Outra coisa que chama verdadeiramente a atenção quando se volta são as mulheres, principalmente as de uma determinada instituição estatal que visitei no dia de minha chegada. O investimento que elas vem fazendo no tamanho das tetas e das nádegas é quase inacreditável. Qual é, afinal, a fantasia que empurra essas idiotas para esse bizarro lugar? Umas inclusive, levam os celulares nos bolsos traseiros para dar ainda mais volume aos famosos glúteos...
Quarto: Para quem viveu um bom tempo no exterior como um Zé ninguém e como um bundão anônimo, os flanelinhas e outros malandros que ficam por aí (com a cumplicidade das ditas autoridades e do Estado) extorquindo nas ruas e nos estacionamentos dão ao sujeito que volta até um certo fôlego quando, no processo de extorsão o chamam cinicamente de doutor, de chefe e, algumas vezes, até de comandante...
Posso cuidar de seu carro, doutor? Vamos lavar, comandante? E aí chefe, posso vigiar?
Quinto: A obsessão por automóveis é visível aqui pelos 'pobres trópicos'. Para ir até a esquina é necessário ir de carro. O sujeito sente que não existe se não tem um carro, ou dois, ou três... Ir a pé até a esquina é quase uma humilhação e pensar em transporte público quase uma afronta e um delírio... Curiosamente, nos países desenvolvidos se anda confortável e soberbamente em transporte público enquanto em países miseráveis e aos pedaços é necessário ter uma merda dessas estacionada em frente a casa, tirá-la da garagem cinco vezes por dia, aprumar o chapéu, colocar o braço esquerdo para fora da janela, ligar o som e deixar baixar o espírito de porco junto ao espírito de otário...
Sexto: Na política, cada governo que chega demite centenas e milhares de chupatintas entronizados pelo governo anterior.., mas não, como se quer insinuar, para 'moralizar' ou pensando no PORvir da pátria, mas porque se precisa do lugar, da vaga e da gratificação para os, agora, seus chupatintas... Aliás, no serviço público, por mais consciente que o sujeito seja, é impossível não vir a tornar-se um chupatintas.
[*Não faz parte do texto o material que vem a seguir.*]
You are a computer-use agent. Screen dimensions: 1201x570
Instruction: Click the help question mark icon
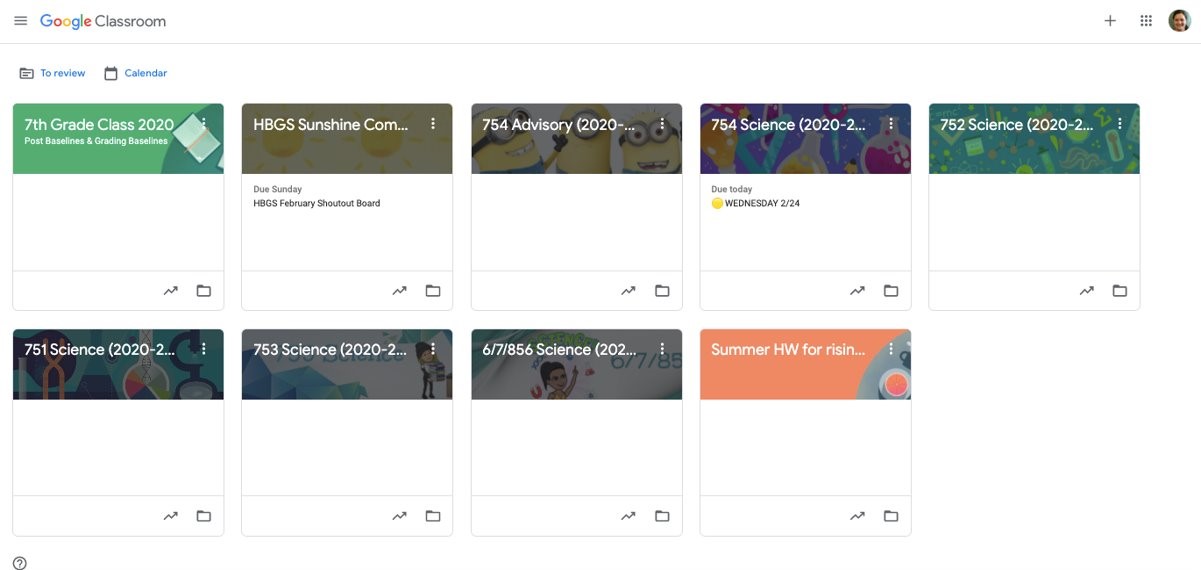[x=20, y=563]
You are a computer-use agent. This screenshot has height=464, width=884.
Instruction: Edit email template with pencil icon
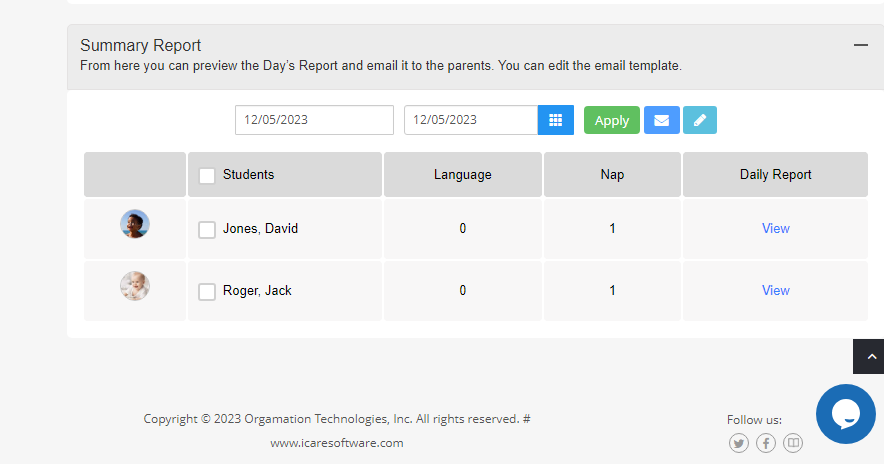(700, 120)
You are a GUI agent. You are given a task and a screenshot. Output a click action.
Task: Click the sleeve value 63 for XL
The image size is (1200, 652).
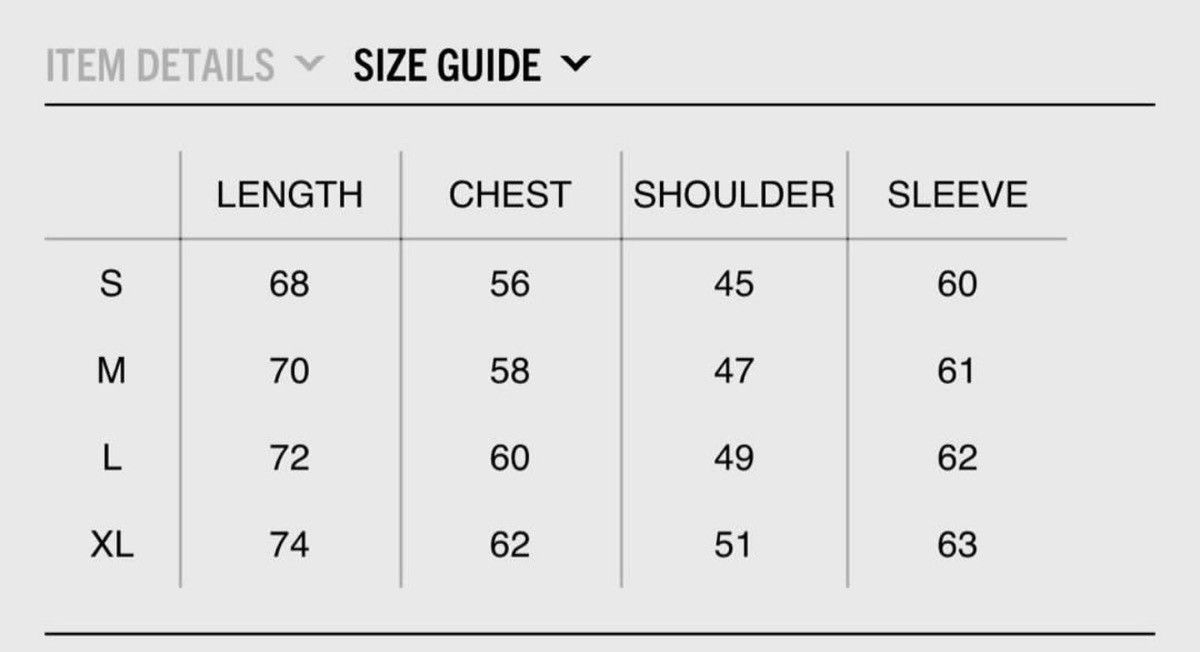[957, 545]
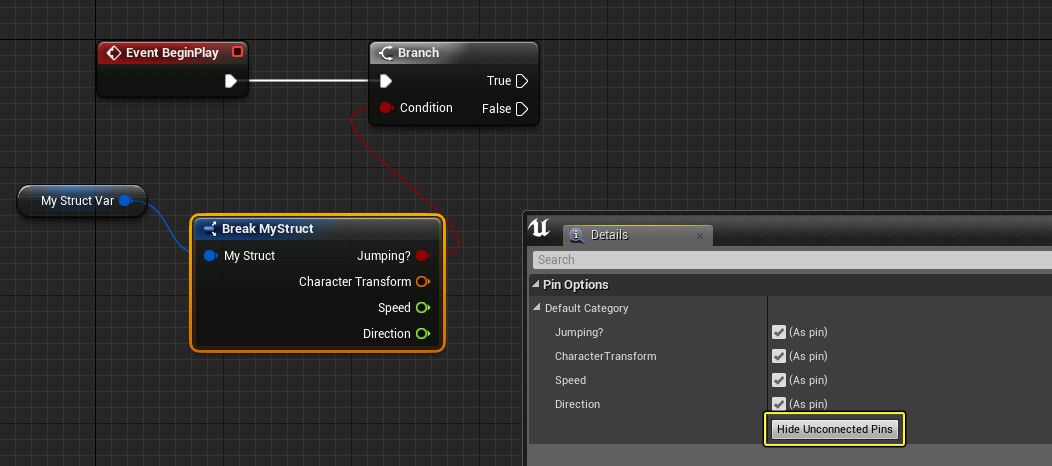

Para mudar uma cadeira de lugar, para levá-la da sala A para a sala B são necessários, no mínimo, seis meses de memorandos, ofícios, reuniões, consultas aos barnabés já aposentados, ao Tarôt e à Bíblia, brigas internas e etc. Quê miséria! e que neurose circular!!... Mas, mesmo assim... la nave va... (para o abismo!)